Today, my three very different children attend three very different schools in the Anchorage district – a neighborhood middle school with a wonderful principal, a high-performing charter school, and an alternative curriculum, back-to-basics school. But it’s taken a lot of sweat, time and tears to find these fits. It baffles me how Alaska parents are expected to navigate an absurdly complex K-12 education system. If parents embraced school choice and schools more clearly explained their offerings, education could improve drastically.
Currently, choosing a school is incredibly confusing for families, and parents often do not understand what they are choosing through the jargon. For instance, perhaps you enroll your child in your neighborhood school. Unbeknownst to you, you live in one of the five areas of Anchorage where neighborhood schools have adopted “alternative curriculum schools” and your child now attends a Montessori school. This method may work well for your child, or it may not. Learning philosophies are very different, with real implications for children’s behavior.
I remember being a naïve young mom when my oldest child began kindergarten, trusting that every neighborhood school is a good school and all schools are about the same.
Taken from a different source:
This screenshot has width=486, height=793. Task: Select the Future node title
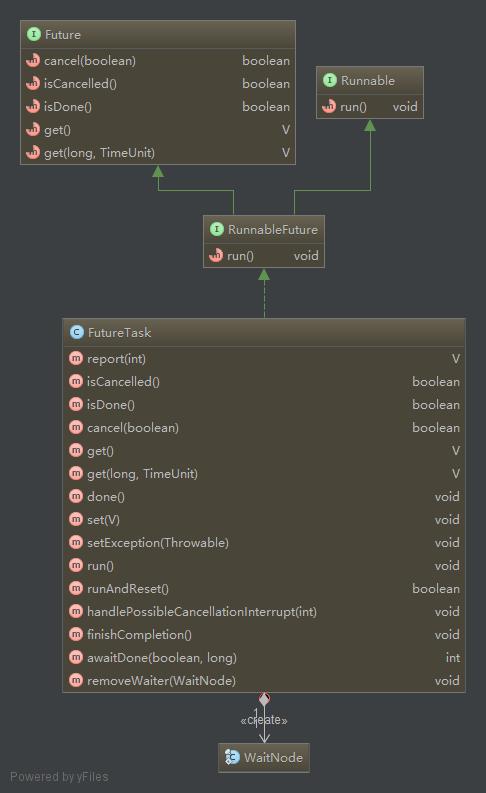(63, 34)
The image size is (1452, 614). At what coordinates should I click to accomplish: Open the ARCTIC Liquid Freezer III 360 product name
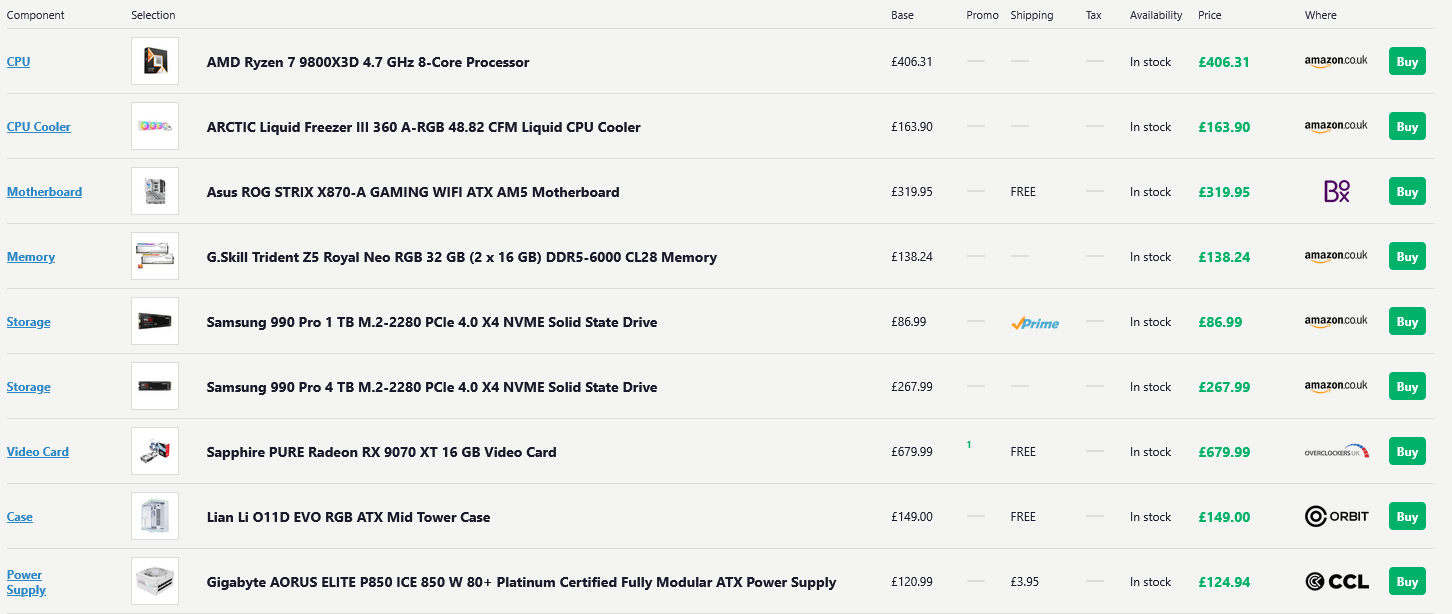424,127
Over the past 11 years, I’ve volunteered hundreds of hours in schools, and realized just how mistaken I was. It has felt like nearly a full-time job to try to truly understand how the education system works and what different schools offer. This is why many parents let go of trying.
But abandoning choice is not helping any of us win — kids, families or schools. If parents and educators work together, we can change the experience of choosing a school to be much smoother and bear more fruit in student happiness.
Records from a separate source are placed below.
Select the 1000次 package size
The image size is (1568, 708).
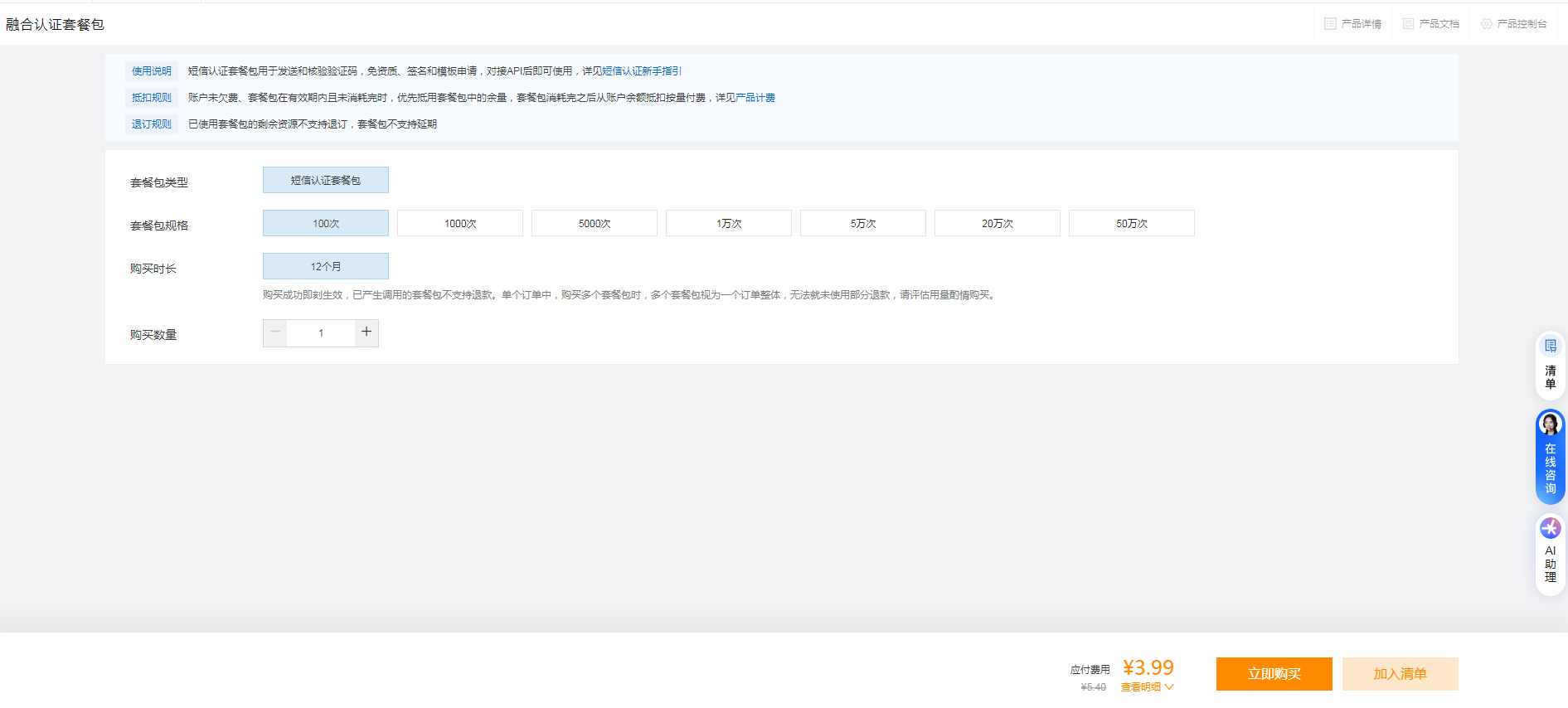coord(460,224)
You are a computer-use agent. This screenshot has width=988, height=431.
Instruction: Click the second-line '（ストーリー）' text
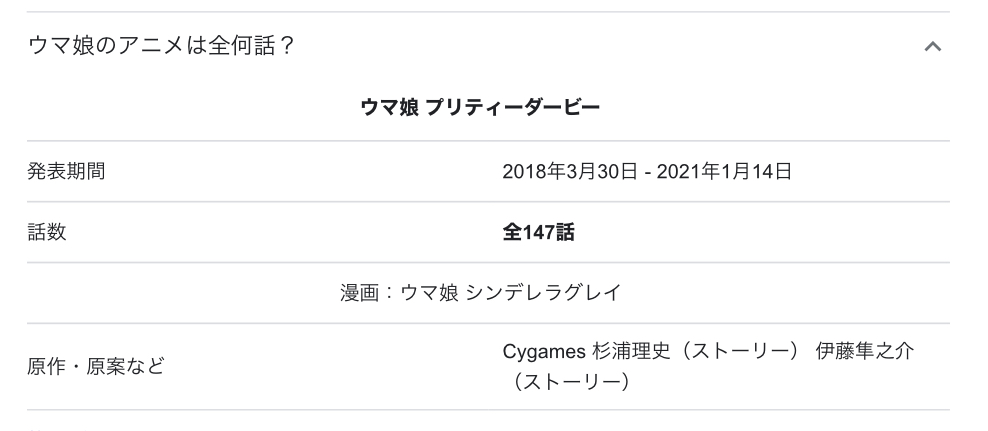(565, 381)
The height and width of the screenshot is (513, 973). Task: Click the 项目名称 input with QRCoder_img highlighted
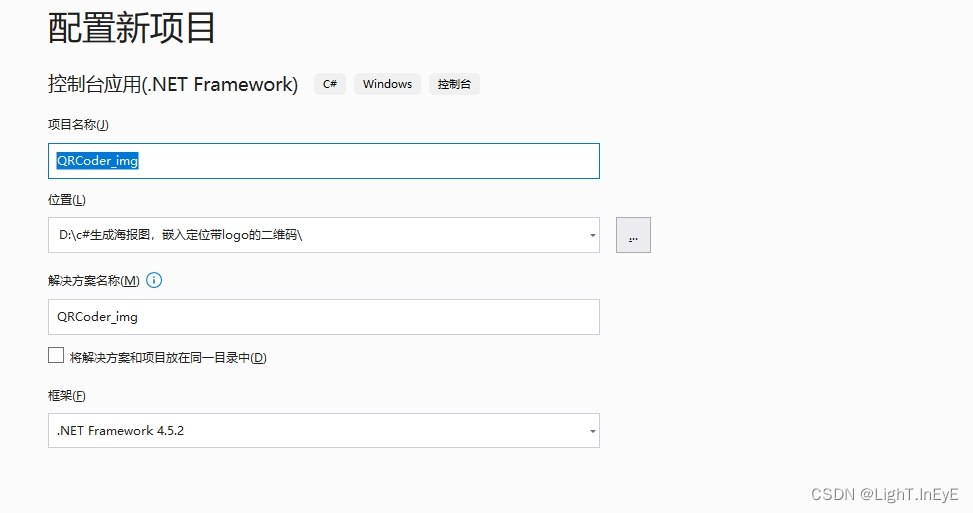[324, 161]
If I could wave a magic wand over our school district and change one thing, it would be that our district embrace the importance of teaching parents their options for schools in an extremely simple way. School websites need to be much simpler, communicating choices to parents in a clear, easy way so that everyone can understand their options. Parents also need to be taught how to speak up for their needs at school boards and encouraged that their voices are valued.
The importance of parental involvement in education is not being communicated enough, yet it holds the potential to enrich the entire educational process. Parents are the closest people to their children; they know best their individual child’s temperament, needs, and strengths. Parents’ voices play a vital role in guiding the education system to realize children’s interests.
And parents, if you aren’t choosing, know that someone else is. In the absence of parental involvement, someone else –be it a labor union, government or state organization — will interject its own opinions about the way your child should be educated. Someone will choose — shouldn’t it be you?
While parents currently face an education system that is far too complex, I believe there is much we can do to take practical steps toward improvement. We can create avenues—community organizations and resources — that help parents identify three vital parts of school choice: 1) knowing their child’s learning style, 2) knowing the different school options in their area, and 3) knowing how to enroll in the school they choose.
School choice can create the momentum for all these pieces to fall into place for educational improvement. Parents desperately want the best education for their children. We need to eliminate the absurd complexity so families can bring their gifts to the education table and work with schools for the good of kids. Wouldn’t that be a beautiful thing for Alaska education?
Annie Massey is a mother of three in the Anchorage School District.